Among the major cross-cutting themes are the various ways in which the high share of private OOP expenditure in many countries undermines key health system goals, including financial protection, equity (in terms of both financing and accessing health services), efficiency and quality. This high reliance on OOP expenditure is partly due to countries’ overall socioeconomic context and also due to political decisions about the share of public resources to invest in health.

Another major theme is the extent of pronounced regional inequities in health financing, health care utilization and health outcomes. While some of these inequities are deeply entrenched and difficult to address, such as the divide between urban and rural areas, some countries have begun to reduce regional inequities through the reallocation of resources from richer to poorer regions, with promising results.

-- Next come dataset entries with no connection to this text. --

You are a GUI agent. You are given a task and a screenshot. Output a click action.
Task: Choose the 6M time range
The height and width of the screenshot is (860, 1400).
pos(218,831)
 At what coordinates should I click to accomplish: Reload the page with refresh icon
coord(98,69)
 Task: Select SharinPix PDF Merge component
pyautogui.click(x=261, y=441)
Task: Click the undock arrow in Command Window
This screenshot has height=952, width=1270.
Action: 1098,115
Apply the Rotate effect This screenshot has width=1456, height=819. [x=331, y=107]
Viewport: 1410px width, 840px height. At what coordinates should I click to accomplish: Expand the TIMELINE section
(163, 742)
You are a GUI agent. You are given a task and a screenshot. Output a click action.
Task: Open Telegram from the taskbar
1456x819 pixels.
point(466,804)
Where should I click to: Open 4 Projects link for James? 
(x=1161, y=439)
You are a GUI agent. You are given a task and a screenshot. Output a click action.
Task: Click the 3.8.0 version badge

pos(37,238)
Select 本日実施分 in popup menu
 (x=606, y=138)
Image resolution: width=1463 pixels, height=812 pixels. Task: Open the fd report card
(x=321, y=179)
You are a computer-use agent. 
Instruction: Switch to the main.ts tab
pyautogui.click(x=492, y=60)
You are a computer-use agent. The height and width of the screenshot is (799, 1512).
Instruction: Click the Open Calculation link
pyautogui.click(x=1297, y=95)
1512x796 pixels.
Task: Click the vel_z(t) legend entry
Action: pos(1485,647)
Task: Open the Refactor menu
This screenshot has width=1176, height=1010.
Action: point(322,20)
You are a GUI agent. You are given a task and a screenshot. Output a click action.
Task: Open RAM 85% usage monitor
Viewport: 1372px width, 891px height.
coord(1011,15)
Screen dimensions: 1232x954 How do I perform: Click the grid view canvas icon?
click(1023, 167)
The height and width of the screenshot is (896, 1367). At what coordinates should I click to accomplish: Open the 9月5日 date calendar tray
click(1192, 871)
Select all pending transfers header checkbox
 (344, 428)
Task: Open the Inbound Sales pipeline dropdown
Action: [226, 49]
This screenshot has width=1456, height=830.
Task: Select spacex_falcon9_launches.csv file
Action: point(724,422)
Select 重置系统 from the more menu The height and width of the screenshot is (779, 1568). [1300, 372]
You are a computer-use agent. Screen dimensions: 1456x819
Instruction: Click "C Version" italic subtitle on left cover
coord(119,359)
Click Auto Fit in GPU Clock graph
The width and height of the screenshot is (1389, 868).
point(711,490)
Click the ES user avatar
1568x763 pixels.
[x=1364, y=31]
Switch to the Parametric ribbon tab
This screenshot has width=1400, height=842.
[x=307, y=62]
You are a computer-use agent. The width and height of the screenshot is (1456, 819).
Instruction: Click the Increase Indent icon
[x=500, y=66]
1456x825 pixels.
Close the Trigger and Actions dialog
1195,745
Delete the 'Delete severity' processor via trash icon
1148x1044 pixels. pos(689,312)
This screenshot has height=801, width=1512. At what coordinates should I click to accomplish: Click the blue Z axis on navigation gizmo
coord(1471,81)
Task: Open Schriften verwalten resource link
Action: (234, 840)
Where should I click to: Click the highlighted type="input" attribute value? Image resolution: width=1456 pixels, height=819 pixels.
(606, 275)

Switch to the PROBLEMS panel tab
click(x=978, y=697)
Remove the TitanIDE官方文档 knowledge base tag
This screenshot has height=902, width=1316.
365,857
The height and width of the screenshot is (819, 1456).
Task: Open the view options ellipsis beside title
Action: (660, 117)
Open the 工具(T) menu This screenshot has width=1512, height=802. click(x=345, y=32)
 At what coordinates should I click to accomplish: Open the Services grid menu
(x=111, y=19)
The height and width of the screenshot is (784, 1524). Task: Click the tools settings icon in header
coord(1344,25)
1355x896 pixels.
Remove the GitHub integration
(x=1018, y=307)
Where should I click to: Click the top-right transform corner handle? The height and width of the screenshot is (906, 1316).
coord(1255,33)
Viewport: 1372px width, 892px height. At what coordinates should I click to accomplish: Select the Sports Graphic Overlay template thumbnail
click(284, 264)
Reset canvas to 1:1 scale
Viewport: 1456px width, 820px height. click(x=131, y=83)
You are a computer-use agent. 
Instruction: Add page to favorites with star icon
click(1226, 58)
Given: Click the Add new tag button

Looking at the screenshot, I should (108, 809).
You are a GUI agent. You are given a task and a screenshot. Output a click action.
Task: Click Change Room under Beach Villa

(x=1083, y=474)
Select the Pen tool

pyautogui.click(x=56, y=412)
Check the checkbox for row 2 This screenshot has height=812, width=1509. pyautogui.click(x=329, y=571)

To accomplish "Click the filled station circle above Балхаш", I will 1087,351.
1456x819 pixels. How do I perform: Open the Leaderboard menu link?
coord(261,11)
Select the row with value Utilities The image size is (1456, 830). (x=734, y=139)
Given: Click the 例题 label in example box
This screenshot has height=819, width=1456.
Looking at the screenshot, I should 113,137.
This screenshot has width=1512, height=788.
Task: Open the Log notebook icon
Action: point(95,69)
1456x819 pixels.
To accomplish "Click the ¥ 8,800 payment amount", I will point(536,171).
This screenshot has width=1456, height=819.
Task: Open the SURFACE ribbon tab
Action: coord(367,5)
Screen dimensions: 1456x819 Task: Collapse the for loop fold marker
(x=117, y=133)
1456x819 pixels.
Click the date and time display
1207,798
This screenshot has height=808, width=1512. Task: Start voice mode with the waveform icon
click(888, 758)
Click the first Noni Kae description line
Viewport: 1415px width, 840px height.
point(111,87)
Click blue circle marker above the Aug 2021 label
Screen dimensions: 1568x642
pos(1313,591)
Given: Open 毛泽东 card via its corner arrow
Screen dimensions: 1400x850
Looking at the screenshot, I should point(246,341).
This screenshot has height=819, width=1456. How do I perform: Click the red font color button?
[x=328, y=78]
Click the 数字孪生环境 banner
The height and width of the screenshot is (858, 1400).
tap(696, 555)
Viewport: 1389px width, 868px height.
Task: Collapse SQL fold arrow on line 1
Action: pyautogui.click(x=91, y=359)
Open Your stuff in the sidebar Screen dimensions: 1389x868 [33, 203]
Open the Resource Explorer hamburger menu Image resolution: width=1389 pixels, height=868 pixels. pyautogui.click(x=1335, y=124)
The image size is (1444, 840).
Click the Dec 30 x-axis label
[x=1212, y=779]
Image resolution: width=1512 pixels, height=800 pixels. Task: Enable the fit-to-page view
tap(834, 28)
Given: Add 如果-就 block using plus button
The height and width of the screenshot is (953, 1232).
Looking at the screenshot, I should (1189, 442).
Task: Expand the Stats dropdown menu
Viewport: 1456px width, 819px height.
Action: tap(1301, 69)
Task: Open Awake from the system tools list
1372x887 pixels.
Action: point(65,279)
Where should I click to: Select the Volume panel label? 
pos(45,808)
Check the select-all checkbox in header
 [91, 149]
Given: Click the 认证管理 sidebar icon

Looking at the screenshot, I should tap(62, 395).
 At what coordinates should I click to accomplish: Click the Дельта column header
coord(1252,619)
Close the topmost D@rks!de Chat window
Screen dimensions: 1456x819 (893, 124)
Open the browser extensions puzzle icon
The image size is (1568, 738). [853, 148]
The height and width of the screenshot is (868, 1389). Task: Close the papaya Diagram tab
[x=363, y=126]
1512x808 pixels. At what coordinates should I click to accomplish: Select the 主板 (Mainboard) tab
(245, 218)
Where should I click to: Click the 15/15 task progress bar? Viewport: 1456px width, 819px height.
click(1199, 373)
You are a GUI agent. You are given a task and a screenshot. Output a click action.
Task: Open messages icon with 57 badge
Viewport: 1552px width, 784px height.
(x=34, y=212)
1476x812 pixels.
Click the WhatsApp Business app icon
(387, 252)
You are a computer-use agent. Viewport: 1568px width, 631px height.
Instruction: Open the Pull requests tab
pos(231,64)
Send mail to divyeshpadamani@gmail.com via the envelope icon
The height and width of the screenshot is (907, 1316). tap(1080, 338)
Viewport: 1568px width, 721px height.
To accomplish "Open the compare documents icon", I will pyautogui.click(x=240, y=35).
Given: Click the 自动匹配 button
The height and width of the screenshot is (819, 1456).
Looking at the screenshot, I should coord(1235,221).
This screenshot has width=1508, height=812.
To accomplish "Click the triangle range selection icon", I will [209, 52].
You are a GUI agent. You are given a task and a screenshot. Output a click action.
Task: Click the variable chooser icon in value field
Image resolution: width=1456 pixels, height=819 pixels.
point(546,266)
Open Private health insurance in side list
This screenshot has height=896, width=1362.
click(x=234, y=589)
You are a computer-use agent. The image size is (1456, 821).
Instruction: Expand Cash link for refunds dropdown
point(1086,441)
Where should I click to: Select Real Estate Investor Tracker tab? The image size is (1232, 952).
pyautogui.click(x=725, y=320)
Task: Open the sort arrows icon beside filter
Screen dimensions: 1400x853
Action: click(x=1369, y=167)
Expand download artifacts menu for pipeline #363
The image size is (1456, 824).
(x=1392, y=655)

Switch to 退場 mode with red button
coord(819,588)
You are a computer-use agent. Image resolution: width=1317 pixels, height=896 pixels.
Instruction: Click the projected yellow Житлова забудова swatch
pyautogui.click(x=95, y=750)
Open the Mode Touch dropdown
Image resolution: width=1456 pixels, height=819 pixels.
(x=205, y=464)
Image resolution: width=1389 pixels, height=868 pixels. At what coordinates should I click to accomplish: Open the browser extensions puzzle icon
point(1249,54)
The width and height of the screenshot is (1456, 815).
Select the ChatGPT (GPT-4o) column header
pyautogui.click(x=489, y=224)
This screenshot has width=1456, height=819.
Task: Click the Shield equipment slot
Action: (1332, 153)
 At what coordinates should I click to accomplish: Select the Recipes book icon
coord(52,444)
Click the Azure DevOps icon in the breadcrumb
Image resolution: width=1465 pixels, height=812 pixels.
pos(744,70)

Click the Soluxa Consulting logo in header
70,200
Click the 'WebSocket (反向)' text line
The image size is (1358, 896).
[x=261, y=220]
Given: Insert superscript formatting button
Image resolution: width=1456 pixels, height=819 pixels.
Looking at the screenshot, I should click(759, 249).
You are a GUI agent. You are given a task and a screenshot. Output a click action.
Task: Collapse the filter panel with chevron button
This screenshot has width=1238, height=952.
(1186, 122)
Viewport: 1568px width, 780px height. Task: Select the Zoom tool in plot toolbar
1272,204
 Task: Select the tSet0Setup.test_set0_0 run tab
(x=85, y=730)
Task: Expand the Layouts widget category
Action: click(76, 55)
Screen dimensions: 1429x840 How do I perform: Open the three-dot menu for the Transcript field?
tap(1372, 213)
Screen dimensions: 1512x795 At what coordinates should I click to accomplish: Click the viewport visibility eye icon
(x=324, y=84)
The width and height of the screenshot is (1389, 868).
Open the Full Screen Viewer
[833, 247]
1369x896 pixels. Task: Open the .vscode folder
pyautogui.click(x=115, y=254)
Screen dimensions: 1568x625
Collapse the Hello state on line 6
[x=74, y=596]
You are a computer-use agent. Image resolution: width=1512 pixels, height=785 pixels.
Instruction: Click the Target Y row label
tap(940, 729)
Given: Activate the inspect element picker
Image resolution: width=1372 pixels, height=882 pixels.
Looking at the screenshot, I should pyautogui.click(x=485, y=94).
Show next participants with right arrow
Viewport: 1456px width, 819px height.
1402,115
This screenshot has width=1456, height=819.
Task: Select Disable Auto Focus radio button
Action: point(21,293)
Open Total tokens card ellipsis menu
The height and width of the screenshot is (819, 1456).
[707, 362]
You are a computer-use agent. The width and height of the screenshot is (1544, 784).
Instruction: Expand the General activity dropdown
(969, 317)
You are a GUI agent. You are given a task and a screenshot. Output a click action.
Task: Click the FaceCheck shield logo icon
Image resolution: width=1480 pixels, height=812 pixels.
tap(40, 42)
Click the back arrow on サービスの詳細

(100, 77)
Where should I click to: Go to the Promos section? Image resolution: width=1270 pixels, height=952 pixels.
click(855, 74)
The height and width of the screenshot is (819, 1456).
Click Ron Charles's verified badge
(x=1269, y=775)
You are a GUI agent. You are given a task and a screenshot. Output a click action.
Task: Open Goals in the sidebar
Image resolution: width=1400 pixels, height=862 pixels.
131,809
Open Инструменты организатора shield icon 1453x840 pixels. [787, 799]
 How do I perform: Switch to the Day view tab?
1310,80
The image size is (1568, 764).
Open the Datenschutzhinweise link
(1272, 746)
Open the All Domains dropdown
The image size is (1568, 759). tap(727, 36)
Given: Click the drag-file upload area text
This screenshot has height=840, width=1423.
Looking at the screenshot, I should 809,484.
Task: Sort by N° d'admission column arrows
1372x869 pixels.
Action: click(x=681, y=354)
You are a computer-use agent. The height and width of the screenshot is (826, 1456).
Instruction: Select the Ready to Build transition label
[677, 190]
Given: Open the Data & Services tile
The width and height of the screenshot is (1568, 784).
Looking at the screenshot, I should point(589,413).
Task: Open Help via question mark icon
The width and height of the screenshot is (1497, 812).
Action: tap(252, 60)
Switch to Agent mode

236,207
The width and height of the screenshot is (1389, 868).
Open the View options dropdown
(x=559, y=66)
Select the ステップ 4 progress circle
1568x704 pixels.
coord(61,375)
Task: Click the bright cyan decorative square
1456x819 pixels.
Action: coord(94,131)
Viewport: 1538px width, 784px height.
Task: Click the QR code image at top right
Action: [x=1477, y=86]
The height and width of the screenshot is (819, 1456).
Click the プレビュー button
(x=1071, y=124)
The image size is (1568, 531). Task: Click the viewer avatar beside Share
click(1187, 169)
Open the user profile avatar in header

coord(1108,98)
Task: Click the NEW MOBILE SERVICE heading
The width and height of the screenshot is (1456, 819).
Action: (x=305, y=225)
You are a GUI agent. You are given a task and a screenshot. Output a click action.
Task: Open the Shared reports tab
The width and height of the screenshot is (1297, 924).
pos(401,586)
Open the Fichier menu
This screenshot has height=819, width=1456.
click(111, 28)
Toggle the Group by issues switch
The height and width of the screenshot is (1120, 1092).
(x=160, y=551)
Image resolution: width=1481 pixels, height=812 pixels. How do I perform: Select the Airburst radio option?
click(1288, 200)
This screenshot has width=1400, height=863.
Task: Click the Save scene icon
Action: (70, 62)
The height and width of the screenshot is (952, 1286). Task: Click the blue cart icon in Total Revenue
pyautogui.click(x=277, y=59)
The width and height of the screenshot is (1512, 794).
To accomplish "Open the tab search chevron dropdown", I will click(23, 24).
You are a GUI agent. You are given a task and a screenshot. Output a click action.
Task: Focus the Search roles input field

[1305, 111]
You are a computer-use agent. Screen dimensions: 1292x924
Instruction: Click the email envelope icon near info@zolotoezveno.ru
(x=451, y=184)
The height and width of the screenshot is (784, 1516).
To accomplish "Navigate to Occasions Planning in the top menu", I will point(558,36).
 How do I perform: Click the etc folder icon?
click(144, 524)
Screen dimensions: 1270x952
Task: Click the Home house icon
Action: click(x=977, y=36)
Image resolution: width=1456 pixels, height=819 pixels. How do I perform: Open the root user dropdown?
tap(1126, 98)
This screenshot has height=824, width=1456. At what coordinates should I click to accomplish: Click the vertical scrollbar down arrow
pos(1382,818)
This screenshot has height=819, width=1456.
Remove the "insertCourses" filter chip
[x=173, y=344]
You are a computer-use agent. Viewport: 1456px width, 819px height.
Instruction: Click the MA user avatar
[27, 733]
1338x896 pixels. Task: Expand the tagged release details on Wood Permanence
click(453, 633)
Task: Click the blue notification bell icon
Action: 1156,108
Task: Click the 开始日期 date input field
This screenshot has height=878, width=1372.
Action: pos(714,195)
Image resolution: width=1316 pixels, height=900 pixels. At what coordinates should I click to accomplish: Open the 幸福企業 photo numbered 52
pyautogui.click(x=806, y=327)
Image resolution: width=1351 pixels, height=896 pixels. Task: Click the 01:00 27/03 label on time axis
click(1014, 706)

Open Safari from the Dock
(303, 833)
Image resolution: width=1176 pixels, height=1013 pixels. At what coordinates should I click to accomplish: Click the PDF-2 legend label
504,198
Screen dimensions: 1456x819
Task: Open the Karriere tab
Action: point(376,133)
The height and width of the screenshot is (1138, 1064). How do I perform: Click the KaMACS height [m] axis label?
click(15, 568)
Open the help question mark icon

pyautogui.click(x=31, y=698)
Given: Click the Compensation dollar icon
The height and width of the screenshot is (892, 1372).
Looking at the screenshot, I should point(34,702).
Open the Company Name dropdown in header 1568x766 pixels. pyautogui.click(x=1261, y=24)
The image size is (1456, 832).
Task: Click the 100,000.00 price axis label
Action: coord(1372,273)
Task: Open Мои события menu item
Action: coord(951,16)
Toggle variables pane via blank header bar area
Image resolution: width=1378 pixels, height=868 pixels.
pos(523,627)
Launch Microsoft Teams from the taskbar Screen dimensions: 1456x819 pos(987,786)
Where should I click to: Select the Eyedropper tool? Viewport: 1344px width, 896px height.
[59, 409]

The current configurations of health systems result in major inefficiencies not only in terms of how resources are allocated to different parts of the health system but also how they are then used, with the continued reliance on hospital care a major concern. Quality of care is another issue that has been recognized by many post-Soviet countries as a priority and health systems of the region do not do as well as they could in improving population health.

Finally, stronger governance mechanisms are required that can improve the transparency and accountability of health systems, while ensuring patient rights and taking account of the experience of users. They will also need to make more effort to measure the performance of health systems, allowing for more targeted improvements in the future.